Wealth
Pensioners will lose out from plans to change the measure used to determine the state pension. But they now look likely to be hit again by proposed changes to inflation measures
The Office for National Statistics (ONS) has started a consultation on how the retail price index (RPI) is calculated – RPI is a measure of inflation based on a basket of goods including mortgage payments
The government has already announced plans to change the way it calculates increases in the state pension. State pension rises are currently linked to RPI, but will in future they will be linked to the consumer price index (CPI), which does not take into account mortgage payments and therefore rises more slowly
This means that the state pension and other benefits will not increase as quickly
RPI to be brought into line with CPI
The consultation will now look at changing the way RPI is calculated to bring it more in line with CPI, meaning it will rise more slowly
Since 1996 there has been a 0.9% difference in the RPI and CPI measurements, although the difference is currently less as CPI stands at 2.5% and RPI at 2.9%
Options the ONS is looking at for RPI include partial changes to the formula, which would close the gap with CPI slightly, or changing the formula completely to bring it more in line with CPI
What this means for your pension
Any change in the formula would affect private sector pensions as well as the state pension.
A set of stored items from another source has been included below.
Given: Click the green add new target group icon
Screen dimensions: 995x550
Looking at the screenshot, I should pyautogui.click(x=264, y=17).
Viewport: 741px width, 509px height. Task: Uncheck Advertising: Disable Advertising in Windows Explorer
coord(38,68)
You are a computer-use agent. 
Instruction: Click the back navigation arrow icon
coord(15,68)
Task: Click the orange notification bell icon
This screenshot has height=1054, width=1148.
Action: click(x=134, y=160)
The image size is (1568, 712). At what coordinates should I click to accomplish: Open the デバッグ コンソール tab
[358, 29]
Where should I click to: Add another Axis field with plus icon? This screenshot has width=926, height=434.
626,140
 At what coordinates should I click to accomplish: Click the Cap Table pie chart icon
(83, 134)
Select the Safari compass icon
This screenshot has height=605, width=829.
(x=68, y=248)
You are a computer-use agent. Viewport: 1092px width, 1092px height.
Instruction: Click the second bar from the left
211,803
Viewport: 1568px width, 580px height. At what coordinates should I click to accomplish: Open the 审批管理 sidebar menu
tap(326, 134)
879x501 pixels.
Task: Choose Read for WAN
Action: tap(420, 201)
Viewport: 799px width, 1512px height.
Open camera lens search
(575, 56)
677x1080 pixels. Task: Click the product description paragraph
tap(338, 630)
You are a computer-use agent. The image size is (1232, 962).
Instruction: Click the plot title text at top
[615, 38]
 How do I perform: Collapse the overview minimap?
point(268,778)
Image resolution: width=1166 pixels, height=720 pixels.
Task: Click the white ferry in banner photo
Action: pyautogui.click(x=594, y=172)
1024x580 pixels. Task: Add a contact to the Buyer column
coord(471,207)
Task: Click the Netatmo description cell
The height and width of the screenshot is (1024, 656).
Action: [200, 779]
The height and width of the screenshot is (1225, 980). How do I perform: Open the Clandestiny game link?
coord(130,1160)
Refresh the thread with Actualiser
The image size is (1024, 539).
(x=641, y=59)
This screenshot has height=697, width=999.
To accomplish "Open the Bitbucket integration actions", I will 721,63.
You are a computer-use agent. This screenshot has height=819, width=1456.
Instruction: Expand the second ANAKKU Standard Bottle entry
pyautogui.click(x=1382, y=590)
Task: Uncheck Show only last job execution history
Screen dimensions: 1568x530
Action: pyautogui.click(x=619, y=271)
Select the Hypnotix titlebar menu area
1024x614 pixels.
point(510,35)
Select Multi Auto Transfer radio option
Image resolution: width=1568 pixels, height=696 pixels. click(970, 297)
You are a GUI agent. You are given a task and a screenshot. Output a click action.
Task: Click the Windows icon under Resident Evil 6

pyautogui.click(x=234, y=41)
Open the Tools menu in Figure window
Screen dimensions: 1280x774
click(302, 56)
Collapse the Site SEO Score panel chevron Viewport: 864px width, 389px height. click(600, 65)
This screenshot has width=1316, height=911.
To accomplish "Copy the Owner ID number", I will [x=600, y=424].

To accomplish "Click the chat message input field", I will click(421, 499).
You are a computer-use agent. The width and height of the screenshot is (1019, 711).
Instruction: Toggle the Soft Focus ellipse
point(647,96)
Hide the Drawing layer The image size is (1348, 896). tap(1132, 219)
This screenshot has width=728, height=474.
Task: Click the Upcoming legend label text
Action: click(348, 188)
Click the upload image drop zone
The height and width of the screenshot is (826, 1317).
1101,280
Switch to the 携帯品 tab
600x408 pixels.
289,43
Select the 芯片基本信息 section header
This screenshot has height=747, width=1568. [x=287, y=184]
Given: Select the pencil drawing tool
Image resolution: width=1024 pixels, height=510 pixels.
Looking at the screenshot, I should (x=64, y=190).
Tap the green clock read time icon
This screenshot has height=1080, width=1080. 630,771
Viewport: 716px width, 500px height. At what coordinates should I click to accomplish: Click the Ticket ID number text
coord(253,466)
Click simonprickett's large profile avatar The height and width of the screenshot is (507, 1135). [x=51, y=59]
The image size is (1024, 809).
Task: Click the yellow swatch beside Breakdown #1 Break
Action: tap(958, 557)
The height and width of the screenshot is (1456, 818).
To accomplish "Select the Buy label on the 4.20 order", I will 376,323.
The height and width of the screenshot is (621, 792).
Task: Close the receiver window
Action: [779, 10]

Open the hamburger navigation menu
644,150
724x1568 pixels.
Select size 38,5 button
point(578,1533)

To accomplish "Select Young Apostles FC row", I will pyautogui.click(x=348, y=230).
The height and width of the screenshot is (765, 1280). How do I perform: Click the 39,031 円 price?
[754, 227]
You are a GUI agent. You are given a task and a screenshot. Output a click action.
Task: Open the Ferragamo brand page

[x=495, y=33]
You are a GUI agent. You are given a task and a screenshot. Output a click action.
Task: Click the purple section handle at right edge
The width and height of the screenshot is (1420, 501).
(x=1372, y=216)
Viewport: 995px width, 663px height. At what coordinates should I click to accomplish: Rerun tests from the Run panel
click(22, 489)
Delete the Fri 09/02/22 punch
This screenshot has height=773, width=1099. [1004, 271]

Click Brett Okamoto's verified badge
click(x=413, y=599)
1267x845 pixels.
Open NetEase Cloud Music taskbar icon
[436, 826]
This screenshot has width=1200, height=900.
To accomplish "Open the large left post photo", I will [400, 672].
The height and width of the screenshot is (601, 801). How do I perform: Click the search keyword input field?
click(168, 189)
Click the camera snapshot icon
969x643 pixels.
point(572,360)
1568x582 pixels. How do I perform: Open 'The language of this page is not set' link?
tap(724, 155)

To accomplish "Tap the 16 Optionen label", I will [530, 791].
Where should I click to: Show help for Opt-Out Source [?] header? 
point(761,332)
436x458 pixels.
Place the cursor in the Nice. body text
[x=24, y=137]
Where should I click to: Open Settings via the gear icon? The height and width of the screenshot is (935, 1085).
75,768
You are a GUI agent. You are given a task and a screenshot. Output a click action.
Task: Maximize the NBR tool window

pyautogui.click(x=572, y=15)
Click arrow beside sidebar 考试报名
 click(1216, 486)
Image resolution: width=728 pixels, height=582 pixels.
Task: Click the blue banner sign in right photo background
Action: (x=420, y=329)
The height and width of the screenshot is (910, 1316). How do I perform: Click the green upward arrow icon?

Retirees currently taking a pension from their employer that is linked to inflation will receive a reduced pension if RPI is reduced
Even if your pension income is not linked to inflation, pension funds are heavily invested in inflation-linked investments and would receive lower returns if RPI measurements are changed
A reduction in RPI would also cut returns on the £18 billon invested in inflation-linked NS&I policies
Darren Philip, director of policy at the National Association of Pension Funds, said: ‘Pension funds are major investors in government debt and changes to index-linked bonds could have far reaching impacts on those investments. It could also alter the amount by which pensions being paid to former workers are increased each year.’